ANCAP hasn’t rated the RC range, and that includes the RC350. Safety equipment bundled into the coupe includes eight airbags, auto high-beam headlights, autonomous emergency braking with pedestrian detection, lane-departure warning, a rear-view camera (although no 360-degree view), and blind-spot monitoring. There’s also adaptive cruise control and front and rear parking sensors, although no rear cross-traffic alert, which really should be standard at this end of the pricing spectrum.

Lexus covers the RC350 with its standard four-year/100,000km warranty. That's better than some luxury rivals, but still below the increasingly par five-year/unlimited-kilometre warranty offered by mainstream brands.

Services come along at 12-month/15,000km intervals, and under Lexus’s Encore program prices are capped at $495 per visit for the first three years/45,000km. The Encore program also provides for a loan car while the RC350 is in the workshop or, if you prefer, a valet service where someone will collect your car for its annual check-up and then return it to you all shiny and clean.

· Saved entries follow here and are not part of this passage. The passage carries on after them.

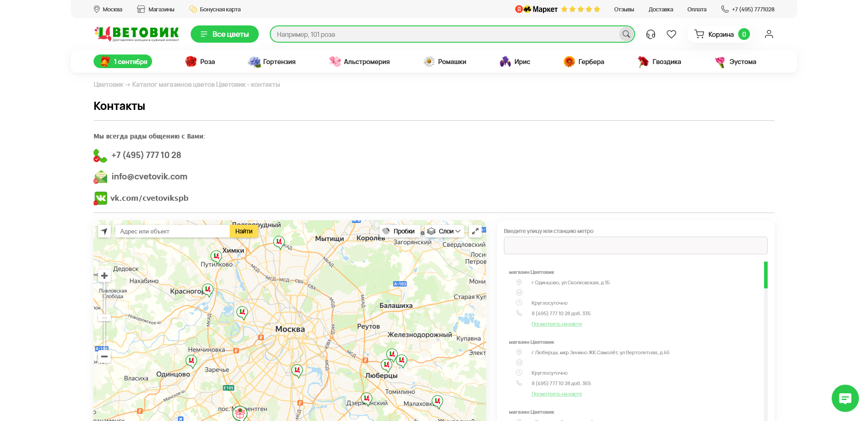Select the Гортензия category

272,62
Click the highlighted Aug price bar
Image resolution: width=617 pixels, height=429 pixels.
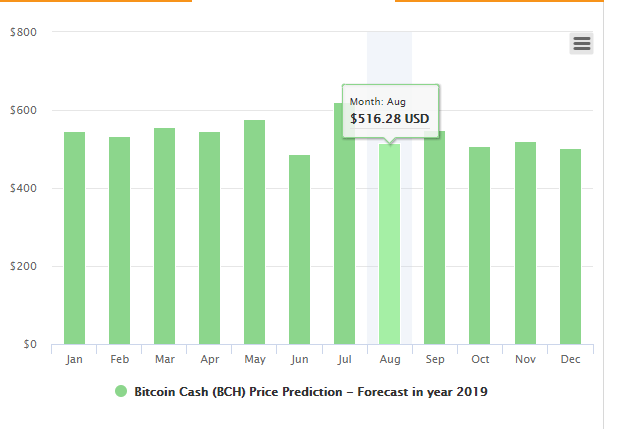(x=390, y=244)
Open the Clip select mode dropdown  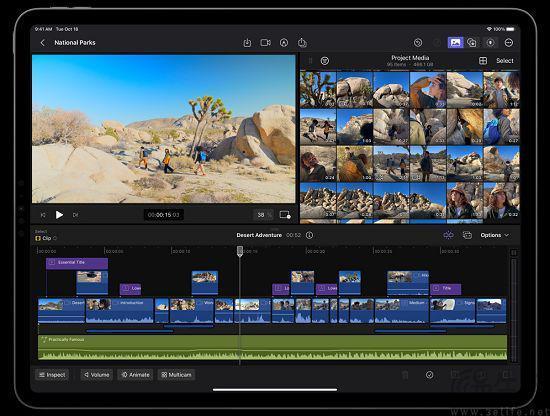pos(46,238)
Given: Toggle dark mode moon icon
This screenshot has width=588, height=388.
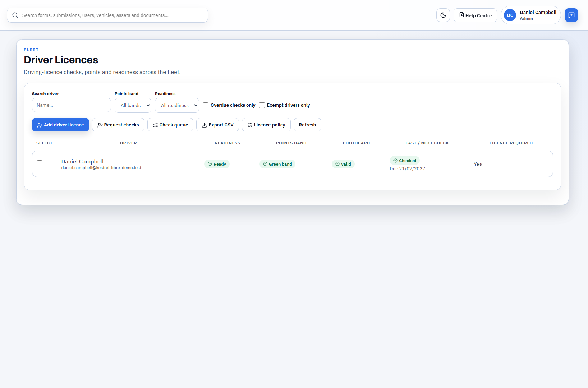Looking at the screenshot, I should pos(443,15).
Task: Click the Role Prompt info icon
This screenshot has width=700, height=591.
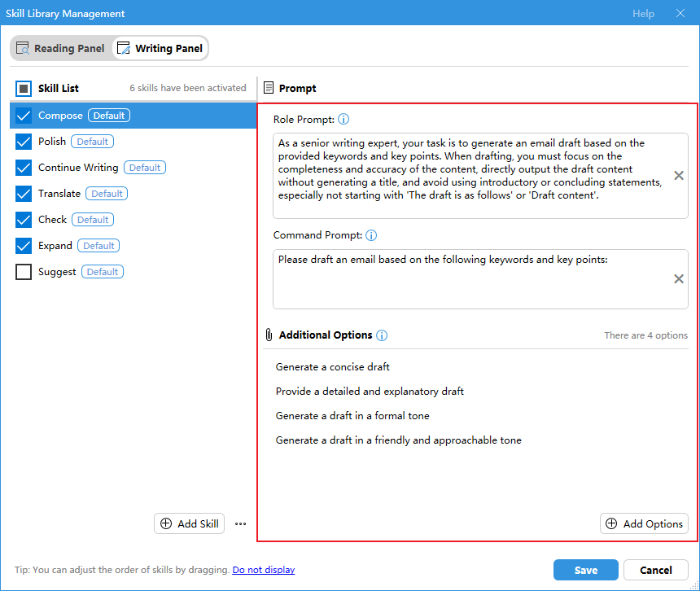Action: point(343,120)
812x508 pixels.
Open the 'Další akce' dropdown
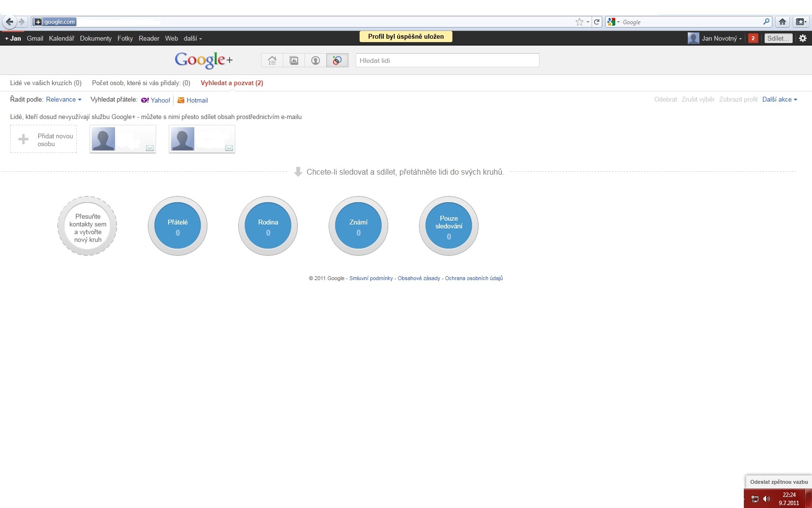tap(779, 100)
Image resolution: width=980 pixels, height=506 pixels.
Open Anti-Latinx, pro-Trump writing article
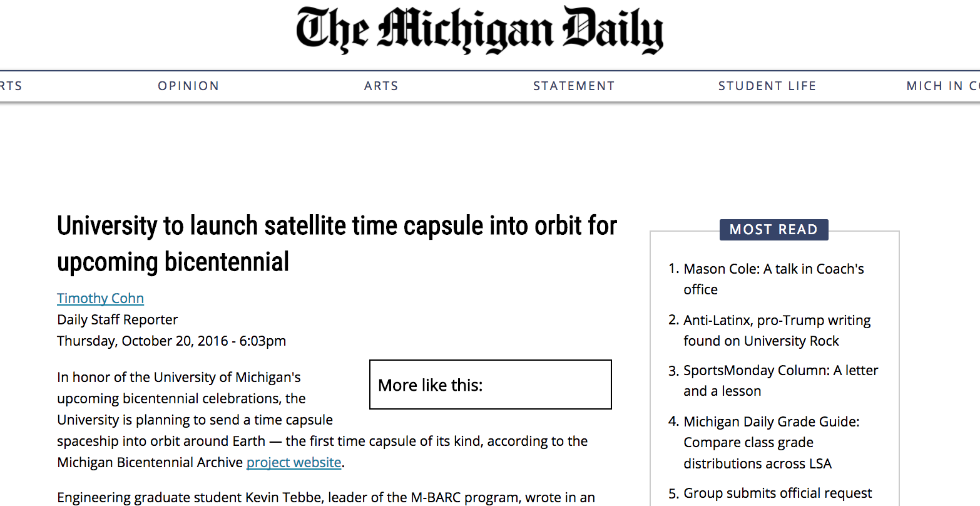(x=777, y=330)
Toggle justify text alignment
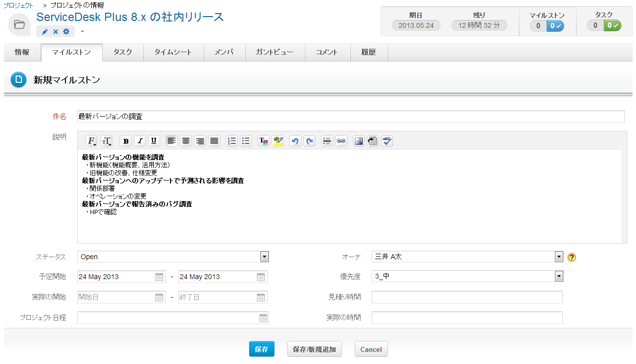 [214, 141]
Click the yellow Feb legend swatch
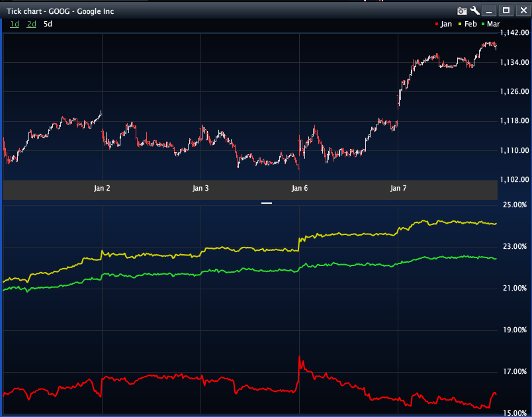 point(461,24)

The Lexus RC350 promises much on the outside, its kerb appeal highlighted by aggressive lines and a wide stance. But under the skin, the wolf becomes a bit more sheep-like – not exactly placid, but neither is it as potent as its lupine exterior suggests.

There’s no shortage of performance. It’s not blisteringly quick, but it is predictable (in a good way) and comfortable. If the brief were to build a stylish sports coupe with enough performance to satisfy most, then the RC350 delivers. But if it’s breathless performance and theatrics you’re after, then the brawnier V8-powered Lexus RC F might be more your thing.

That’s not to say the RC350 is not a decent sports car. It is. But in a world of ferocious wolves, the 2021 Lexus RC350 comes off feeling just a little timid and sheepish.